Poznańska Galina
Teatr Wielki w Poznaniu od początku tygodnia gości w Heilbron, w Niemczech ze spektaklami opery Marcela Landowskiego "Galina". Na specjalne zaproszenie przybyła do Heilbron z Petersburga również bohaterka opery, Galina Wiszniewska.
Premierę "Galiny" w Heilbron poprzedziło spotkanie Galiny Wiszniewskiej z publicznością. Jak doniosła nam Katarzyna Liszkowska, kierownik literacki Teatru Wielkiego, teatr był wypełniony po brzegi. Trudno się dziwić, niewiele śpiewaczek może się pochwalić operą na swój temat. W spotkaniu uczestniczyli również dyrektor Teatru Wielkiego Sławomir Pietras oraz reżyser Marek Weiss-Grzesiński. Galina Wiszniewska opowiadała o swoim życiu, karierze, małżeństwie z genialnym artystą Mścisławem Rostropowiczem, a także o obecnej działalności. Wiszniewska założyła w Petersburgu szkołę noszącą jej imię, gdzie poza podstawowym nauczaniem dzieci z niezamożnych rodzin kształci się w rozmaitych dziedzinach kultury i sztuki, włącznie z wystawianiem fragmentów oper.

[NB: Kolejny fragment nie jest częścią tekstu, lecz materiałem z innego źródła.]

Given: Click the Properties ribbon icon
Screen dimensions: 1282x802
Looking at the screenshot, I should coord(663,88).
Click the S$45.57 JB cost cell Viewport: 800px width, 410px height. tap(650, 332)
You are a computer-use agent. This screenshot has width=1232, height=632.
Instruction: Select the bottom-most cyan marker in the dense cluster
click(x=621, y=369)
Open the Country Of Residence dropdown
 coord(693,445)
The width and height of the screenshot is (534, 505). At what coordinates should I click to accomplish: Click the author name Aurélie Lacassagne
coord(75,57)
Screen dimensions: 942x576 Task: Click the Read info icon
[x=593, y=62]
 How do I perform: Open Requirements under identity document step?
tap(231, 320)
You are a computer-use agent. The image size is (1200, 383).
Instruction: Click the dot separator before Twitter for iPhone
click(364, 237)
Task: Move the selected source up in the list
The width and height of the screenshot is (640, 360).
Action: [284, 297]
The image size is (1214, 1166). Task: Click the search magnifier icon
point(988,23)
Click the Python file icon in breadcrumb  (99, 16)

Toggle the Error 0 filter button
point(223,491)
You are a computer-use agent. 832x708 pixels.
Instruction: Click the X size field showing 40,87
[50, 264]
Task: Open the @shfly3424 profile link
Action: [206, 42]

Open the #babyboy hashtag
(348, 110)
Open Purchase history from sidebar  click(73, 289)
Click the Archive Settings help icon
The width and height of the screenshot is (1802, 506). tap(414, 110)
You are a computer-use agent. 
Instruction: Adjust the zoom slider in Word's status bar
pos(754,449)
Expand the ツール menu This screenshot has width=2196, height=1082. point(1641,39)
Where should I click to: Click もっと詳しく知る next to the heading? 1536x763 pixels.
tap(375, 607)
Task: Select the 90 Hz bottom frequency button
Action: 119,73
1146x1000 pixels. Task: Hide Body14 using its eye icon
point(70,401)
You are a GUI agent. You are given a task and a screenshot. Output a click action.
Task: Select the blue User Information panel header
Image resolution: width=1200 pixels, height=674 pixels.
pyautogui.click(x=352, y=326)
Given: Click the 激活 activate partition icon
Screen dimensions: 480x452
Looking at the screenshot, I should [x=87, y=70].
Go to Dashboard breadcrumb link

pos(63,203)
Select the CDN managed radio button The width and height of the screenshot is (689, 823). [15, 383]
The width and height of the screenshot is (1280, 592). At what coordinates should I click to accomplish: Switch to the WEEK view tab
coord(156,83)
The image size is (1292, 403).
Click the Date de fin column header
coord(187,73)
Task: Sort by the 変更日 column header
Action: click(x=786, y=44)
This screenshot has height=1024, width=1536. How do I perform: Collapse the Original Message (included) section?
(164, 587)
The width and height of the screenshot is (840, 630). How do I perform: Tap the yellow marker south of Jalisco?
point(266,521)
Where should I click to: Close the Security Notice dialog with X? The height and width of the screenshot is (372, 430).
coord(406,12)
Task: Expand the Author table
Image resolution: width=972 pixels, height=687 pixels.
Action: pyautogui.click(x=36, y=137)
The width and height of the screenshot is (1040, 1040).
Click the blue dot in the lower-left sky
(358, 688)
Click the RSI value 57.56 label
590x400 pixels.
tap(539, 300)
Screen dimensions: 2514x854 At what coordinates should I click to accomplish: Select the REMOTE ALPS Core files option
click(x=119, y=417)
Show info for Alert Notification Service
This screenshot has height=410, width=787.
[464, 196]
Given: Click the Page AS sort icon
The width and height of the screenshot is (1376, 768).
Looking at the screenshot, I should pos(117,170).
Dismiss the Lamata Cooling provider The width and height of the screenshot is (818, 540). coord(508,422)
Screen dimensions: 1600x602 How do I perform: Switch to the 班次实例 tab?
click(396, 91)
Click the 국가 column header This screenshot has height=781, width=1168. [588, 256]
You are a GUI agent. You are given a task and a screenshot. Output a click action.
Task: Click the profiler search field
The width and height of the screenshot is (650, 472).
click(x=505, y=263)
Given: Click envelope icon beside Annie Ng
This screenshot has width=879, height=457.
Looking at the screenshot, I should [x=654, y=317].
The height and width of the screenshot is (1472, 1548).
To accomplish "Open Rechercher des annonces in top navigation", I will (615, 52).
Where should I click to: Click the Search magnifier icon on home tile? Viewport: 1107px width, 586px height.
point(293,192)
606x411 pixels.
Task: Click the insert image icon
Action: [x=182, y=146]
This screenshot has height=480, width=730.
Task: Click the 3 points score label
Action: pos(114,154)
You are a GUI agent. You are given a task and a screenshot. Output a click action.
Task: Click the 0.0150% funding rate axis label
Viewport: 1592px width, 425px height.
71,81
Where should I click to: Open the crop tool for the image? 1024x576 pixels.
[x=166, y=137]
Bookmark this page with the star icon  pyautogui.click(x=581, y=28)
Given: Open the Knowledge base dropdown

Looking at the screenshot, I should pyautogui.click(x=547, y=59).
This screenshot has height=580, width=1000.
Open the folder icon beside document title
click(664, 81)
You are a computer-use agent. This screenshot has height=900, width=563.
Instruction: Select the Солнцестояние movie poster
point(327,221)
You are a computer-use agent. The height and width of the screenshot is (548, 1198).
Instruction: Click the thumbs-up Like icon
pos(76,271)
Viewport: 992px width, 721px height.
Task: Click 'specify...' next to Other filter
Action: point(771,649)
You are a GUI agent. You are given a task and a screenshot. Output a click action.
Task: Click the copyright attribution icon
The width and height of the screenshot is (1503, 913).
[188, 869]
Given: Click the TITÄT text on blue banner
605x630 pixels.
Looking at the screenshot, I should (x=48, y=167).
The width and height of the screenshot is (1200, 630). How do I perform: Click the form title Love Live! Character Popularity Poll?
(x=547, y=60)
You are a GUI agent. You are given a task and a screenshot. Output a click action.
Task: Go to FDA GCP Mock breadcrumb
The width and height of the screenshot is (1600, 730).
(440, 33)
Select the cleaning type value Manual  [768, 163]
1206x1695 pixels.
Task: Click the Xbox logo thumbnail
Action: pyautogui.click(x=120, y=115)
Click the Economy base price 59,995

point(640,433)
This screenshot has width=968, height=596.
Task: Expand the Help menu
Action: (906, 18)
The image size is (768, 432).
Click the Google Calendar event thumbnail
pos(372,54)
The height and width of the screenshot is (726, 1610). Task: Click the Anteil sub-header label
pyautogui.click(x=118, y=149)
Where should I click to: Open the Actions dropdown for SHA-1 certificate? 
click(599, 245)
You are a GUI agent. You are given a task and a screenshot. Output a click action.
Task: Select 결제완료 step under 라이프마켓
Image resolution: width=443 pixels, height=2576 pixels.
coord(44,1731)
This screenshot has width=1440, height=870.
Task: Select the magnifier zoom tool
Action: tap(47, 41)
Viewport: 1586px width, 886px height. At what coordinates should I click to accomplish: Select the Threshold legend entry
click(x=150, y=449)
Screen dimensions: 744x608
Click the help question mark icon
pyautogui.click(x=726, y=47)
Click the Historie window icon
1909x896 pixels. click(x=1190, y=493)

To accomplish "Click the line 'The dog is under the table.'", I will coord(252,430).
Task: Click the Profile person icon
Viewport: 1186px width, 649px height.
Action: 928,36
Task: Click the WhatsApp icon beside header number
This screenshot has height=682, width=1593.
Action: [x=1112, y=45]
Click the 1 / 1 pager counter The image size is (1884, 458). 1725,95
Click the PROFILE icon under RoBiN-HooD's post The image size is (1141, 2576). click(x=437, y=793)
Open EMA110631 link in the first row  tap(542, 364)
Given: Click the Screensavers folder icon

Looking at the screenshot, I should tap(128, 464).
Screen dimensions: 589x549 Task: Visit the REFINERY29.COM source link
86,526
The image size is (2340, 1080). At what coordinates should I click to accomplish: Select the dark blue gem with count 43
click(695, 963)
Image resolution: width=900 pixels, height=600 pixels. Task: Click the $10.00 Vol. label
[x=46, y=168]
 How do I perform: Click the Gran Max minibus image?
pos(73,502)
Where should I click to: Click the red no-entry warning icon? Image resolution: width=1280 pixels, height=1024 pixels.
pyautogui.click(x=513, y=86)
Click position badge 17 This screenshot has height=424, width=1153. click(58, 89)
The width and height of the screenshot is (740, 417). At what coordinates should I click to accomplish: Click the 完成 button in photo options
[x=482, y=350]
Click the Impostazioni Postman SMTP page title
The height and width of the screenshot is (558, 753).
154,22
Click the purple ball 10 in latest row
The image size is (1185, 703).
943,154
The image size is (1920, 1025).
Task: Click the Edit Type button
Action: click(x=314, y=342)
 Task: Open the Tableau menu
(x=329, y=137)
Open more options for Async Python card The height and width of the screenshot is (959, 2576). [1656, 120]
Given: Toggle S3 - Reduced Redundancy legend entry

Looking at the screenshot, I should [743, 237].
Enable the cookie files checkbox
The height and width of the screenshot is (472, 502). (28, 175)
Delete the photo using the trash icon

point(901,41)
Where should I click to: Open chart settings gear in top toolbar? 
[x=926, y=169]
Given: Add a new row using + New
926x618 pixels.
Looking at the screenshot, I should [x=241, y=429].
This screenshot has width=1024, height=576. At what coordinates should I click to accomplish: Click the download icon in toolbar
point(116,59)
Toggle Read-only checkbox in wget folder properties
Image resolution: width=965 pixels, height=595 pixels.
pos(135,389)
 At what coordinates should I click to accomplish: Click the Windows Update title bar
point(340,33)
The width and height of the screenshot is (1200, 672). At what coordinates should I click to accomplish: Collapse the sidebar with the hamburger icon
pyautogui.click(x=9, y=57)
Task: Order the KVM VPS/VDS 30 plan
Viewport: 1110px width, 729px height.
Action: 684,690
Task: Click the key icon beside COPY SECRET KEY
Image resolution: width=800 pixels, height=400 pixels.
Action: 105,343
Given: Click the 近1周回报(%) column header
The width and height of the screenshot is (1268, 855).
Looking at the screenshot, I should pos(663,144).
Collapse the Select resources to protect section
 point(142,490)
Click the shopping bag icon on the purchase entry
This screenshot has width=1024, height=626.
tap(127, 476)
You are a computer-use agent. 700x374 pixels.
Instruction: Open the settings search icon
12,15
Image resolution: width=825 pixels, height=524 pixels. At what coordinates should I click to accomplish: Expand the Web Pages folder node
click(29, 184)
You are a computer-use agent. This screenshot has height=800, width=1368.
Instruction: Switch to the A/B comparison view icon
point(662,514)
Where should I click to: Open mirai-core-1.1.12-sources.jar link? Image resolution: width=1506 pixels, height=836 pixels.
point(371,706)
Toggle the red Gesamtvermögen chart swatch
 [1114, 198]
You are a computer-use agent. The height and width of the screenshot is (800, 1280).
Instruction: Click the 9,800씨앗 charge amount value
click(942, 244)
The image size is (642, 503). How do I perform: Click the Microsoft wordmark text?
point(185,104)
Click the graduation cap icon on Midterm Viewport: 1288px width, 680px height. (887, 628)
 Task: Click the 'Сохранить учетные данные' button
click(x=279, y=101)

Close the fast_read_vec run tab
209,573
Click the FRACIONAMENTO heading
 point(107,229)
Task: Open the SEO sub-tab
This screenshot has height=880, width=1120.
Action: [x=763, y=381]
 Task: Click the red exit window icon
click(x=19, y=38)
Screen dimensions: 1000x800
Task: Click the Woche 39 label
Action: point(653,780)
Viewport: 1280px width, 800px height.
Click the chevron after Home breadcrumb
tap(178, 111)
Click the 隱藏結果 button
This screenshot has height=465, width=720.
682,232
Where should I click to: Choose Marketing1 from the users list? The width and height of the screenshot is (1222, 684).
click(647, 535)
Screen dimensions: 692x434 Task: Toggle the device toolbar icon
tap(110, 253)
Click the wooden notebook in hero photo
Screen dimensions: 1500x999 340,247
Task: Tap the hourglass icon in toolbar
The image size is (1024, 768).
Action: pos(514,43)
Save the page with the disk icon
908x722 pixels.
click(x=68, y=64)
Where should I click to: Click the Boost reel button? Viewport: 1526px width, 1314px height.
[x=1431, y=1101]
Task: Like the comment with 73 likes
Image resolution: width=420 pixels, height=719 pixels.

Premierowe przedstawienie odbyło się we wtorek i zakończyło wielką manifestacją na cześć bohaterki opery. Długotrwała owacja na stojąco, bukiety kwiatów... Zasłużoną owacją nagrodzono również poznański zespół z dyrygentem Marcinem Sompolińskim i reżyserem Markiem Weiss-Grzesińskim na czele.
Poznaniacy zaprezentują w Heilbron dwanaście przedstawień "Galiny". Na wszystkie bilety są już wyprzedane.
Z pierwszych odgłosów, jakie dotarły do Poznania wynika, że opera wywołuje zachwyt i głębokie wzruszenie, choć porusza temat niełatwy, wymagający wielu przemyśleń i głębokiej refleksji. Na pewno pomaga w tym lektura pamiętników Wiszniewskiej, które są w Niemczech z powodzeniem sprzedawane podczas każdego wieczoru.